CAIR has an interesting feature in that it is integrated with the existing national SO2 allowance trading program implemented under Title IV of the Clean Air Act. Permit holders under Title IV who also are affected by CAIR must surrender their Title IV allowances in a greater than 1:1 ratio after 2010. In other words, for each ton emitted from a CAIR-affected unit after 2010, a greater number of SO2 allowances must be surrendered. In the period 2010 through 2014, the ratio is 2:1, while in the period 2015 and beyond, the ratio is 2.86:1. This has the effect of creating different SO2 markets for each vintage of allowances.

In addition to issuing the CAIR rule in 2005, EPA finalized the Clean Air Mercury Rule (CAMR) on March 15, 2005, implementing a cap-and-trade program for mercury (Hg) emissions from utility power plants. Unlike the CAIR rule, the mercury rule is national in scope, setting a nationwide emissions cap applicable to all coal-fired boilers with a capacity exceeding 25 megawatts.

When fully implemented in 2018, CAMR—along with the impacts of CAIR—will limit Hg emissions to 15 tons a year. EPA estimates this is a reduction of about 70 percent from historic levels of 48 tons. Under CAMR, EPA has assigned each state and two tribes an emissions budget for mercury under the cap. As under CAIR, each state may choose how to implement the rule, including participating in a federal trading program, implementing an in-state trading program, or instituting facility-by-facility limits.

EPA estimates that the first phase cap of 38 tons by 2010 will be achieved as a co-benefit of reducing SO2 and NOx under CAIR. The second phase cap will require some power plants to implement technology specifically to control mercury emissions. This may include additional scrubbers and NOx control technologies, but also may include activated carbon injection (ACI) technologies on a number of units by the final phase of the rule.
These recent regulatory actions have not yet brought certainty to the electric power sector in planning for future air compliance. The EPA mercury rule is not without controversy. Several stakeholders object to the degree and timing of required reductions, as well as the trading aspect of the program, favoring a command-and-control approach that would limit emissions on a unit-by-unit basis, commonly known as the Maximum Available Control Technology (MACT) limit. Several states have filed lawsuits to have implementation of the rule blocked.

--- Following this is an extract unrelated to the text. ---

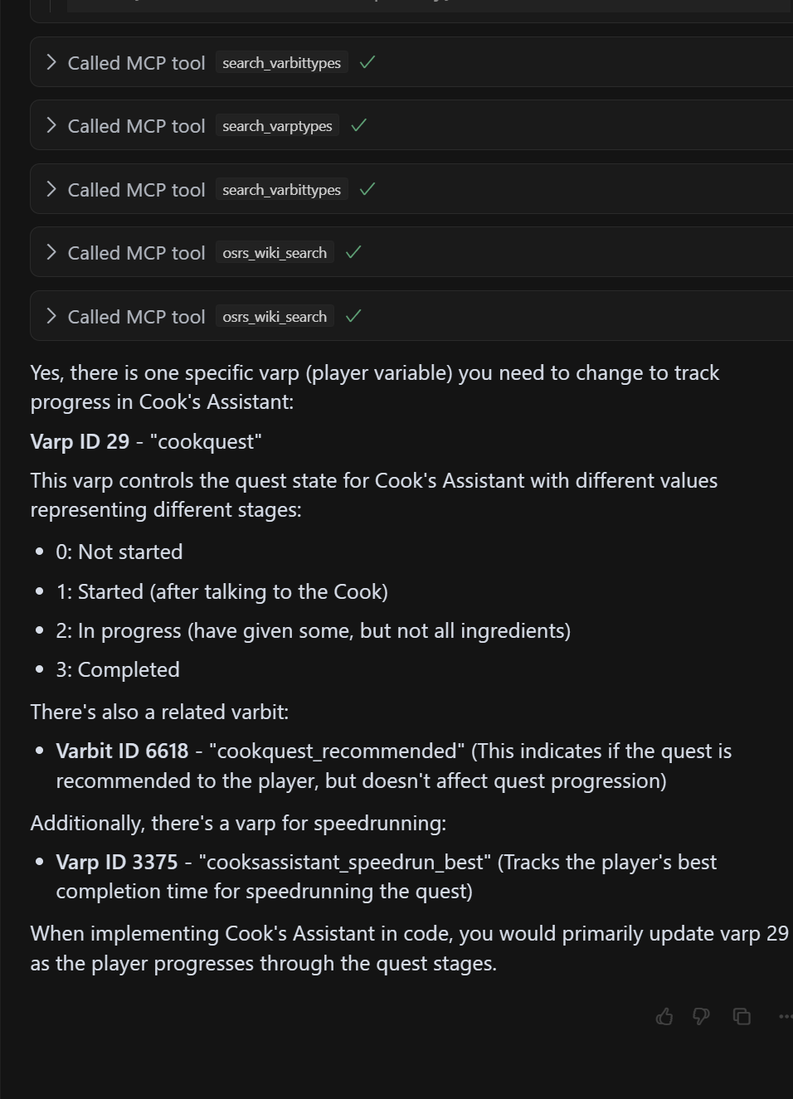
Task: Click the checkmark beside the last osrs_wiki_search call
Action: tap(353, 317)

In addition, the Bush Administration has stated its continued commitment to the Clear Skies legislation, originally proposed by President Bush in 2002, citing a desire to achieve greater market certainty and nationwide emissions reductions. However, there is opposition to the legislation on many fronts, including from those that object to its modifications to current Clean Air Act requirements, to the mercury trading provisions, and to the absence of mandatory carbon emissions reductions. Earlier this year, an impasse within the Senate Environment and Public Works Committee prevented the bill from being moved to the Senate floor.

Finally, despite the Bush Administration’s stance on the Kyoto Protocol, the recognition of the need to address carbon emissions is gaining traction with U.S. corporations. A number of utilities have made commitments to reduce their greenhouse gas emissions or the carbon-intensity of their operations. Just recently, the CEO of Duke Energy called for a carbon tax. Moreover, the potential for state-by-state patchwork of regulations—both on criteria pollutants, mercury, and carbon—has many stakeholders concerned. Given the significant capital investments required, and the potential that different regulatory outcomes could influence the development of a robust compliance plan, generating companies seek to clarify the future outlook for air regulations.

Learn more about ICF International’s emissions reduction capabilities.



1CAIR was previously known as the Interstate Air Quality Rule when it was proposed in January 2004.

2See Technical Support Document for the Clean Air Interstate Rule, Notice of Final Rulemaking, Regional and State SO2 and NOx Budgets, March 2005, prepared by Office of Air and Radiation, U.S. EPA, EPA Docket OAR 2003-0053.